In dozens of interviews with his closest allies and friends in Washington – most of them given unattributably in order to protect their access to the Oval Office – each observes that the president draws on the advice of a very tight circle. The inner core consists of just four people – Rahm Emanuel, the pugnacious chief of staff; David Axelrod and Valerie Jarrett, his senior advisers; and Robert Gibbs, his communications chief.

Two, Mr Emanuel and Mr Axelrod, have box-like offices within spitting distance of the Oval Office.

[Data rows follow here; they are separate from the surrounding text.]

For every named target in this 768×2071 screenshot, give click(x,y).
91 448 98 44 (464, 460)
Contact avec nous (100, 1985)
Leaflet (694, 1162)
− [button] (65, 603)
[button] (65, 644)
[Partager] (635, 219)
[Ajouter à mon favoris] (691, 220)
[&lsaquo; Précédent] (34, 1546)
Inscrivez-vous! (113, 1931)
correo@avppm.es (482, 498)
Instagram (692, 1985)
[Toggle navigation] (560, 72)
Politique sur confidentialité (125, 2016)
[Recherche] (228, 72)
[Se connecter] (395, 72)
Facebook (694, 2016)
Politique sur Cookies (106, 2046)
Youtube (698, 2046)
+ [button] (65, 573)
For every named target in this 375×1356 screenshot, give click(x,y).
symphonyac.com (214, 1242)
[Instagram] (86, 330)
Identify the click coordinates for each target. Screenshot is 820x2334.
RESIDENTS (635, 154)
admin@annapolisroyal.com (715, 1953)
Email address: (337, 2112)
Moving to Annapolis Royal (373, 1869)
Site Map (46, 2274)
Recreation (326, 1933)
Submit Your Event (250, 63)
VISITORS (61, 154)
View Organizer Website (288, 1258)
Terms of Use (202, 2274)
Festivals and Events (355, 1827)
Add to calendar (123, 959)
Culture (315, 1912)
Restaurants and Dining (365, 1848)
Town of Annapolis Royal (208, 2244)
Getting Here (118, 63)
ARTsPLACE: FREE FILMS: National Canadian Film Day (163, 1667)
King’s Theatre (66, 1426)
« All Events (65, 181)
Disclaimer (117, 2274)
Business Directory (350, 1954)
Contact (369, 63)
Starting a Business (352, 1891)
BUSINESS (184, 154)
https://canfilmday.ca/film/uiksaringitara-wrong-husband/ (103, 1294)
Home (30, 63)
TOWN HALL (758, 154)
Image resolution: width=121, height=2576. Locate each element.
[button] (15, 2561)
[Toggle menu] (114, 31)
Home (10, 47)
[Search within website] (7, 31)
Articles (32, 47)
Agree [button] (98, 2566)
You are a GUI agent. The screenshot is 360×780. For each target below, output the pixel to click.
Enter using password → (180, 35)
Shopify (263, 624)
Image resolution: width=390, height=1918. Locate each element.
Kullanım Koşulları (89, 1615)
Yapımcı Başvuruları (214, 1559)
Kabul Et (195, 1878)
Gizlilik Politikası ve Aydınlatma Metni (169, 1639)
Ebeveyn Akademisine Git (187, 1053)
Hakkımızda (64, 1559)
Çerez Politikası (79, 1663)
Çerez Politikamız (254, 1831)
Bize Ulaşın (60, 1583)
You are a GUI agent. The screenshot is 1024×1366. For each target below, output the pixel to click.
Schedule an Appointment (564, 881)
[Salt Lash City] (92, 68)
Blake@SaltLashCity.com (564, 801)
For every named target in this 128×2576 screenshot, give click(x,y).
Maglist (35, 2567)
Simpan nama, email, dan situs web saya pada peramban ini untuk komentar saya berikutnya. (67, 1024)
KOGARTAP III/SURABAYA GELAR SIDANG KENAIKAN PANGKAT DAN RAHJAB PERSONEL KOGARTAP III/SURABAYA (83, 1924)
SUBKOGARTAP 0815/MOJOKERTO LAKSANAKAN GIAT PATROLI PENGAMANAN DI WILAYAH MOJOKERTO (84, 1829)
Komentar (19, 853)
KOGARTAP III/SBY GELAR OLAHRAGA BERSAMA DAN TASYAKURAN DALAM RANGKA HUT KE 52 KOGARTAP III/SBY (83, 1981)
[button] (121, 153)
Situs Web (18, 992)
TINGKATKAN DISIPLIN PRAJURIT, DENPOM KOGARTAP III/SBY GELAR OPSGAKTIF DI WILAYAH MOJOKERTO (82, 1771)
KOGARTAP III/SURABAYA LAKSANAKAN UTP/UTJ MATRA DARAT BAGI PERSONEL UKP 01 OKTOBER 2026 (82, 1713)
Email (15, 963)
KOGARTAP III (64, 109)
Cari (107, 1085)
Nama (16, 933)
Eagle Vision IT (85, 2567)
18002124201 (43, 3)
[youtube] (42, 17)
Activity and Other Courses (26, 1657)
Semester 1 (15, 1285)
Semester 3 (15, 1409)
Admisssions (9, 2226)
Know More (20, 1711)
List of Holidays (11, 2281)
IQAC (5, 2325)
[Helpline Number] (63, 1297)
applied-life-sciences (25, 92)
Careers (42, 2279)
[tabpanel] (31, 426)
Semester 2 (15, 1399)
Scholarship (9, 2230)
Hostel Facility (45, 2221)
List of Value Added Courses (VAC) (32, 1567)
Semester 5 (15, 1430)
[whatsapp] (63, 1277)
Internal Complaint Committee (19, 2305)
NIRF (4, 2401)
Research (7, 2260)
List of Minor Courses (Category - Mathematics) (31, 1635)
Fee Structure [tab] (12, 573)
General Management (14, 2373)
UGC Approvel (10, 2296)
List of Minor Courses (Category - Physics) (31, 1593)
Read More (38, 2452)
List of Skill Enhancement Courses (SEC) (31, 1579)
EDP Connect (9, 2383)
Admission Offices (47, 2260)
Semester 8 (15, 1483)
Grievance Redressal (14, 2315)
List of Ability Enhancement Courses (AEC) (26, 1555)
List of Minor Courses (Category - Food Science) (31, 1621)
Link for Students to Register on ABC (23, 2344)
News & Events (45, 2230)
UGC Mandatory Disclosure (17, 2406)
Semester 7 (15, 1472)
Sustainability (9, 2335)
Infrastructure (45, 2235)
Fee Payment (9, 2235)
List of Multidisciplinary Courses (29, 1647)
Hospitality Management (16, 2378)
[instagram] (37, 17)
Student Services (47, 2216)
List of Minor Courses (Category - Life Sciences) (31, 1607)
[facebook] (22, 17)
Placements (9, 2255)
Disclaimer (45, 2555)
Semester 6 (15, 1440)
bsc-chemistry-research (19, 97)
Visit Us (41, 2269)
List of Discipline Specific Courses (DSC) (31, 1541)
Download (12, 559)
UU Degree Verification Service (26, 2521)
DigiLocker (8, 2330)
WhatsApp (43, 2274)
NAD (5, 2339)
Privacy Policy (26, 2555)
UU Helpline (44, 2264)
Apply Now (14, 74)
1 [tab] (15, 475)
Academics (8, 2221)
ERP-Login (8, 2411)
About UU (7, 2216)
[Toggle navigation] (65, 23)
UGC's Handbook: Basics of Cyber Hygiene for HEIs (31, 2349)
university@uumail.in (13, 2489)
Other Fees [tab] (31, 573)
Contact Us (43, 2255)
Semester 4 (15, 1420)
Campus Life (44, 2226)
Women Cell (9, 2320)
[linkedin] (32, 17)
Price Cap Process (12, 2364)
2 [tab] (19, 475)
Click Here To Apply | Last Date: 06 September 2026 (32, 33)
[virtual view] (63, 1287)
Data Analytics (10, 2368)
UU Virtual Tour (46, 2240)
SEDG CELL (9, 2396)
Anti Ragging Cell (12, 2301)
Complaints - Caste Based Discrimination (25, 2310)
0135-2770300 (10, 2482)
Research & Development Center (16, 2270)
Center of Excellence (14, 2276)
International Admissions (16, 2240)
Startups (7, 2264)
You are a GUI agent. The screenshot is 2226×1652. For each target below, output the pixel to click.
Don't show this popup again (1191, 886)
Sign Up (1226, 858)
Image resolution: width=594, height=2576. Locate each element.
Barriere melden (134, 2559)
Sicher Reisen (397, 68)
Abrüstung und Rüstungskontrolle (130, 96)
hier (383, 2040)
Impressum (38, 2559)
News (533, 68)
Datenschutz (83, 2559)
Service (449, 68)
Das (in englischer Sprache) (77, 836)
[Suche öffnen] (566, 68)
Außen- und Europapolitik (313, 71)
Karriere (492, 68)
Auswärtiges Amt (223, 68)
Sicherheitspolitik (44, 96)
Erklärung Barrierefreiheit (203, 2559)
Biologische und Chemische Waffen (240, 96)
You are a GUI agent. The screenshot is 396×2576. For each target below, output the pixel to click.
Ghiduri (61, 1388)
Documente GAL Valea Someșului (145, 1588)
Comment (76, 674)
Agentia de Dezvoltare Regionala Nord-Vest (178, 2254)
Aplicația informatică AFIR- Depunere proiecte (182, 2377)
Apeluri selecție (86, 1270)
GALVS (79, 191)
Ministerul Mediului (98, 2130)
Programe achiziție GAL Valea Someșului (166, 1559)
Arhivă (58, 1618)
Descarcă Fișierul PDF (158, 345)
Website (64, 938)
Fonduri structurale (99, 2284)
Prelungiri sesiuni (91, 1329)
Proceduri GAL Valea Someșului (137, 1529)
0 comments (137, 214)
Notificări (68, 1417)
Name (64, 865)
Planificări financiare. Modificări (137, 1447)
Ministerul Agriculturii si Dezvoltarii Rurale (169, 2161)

The president, who is the first to keep a BlackBerry, rarely holds a meeting, including on national security, without some or all of them present.
As anyone who follows US politics or understands Public Choice Theory can tell you, free trade - with its diffused benefits, concentrated harms, media fearmongering and foreign bogeymen - is not a big political winner here in America.  It constantly polls poorly, and most mainstream approaches to "selling trade" to the American public not only are tepid, but also can end up reinforcing, rather than assuaging, free trade criticism and concern.  As such, Presidents must have a principled dedication to trade liberalization policies in order to be willing to expend the political capital necessary to promote and implement those policies. (This is why Dan Ikenson and I spent 50 pages last year trying to forge a new approach to selling trade in America - too bad the President didn't listen.)

So if this team of Chicago politicos - with little or no dedication to, or understanding of, free trade and its myriad benefits, yet fully aware of its political problems - is really driving the President's policy choices, and if the administration's principled free traders (like Geithner, Goolsbee, Summers and Roemer) are locked in a West Wing closet somewhere, is it any wonder why US FTAs languish, the WTO's Doha Round sits without an semblance of American leadership, and our trade policies reflect a failed-yet-politically-safe mercantilist outlook?

(If you're still wondering about the answer to that question, just think back to 2007-08 and Candidate Obama's stance on NAFTA.)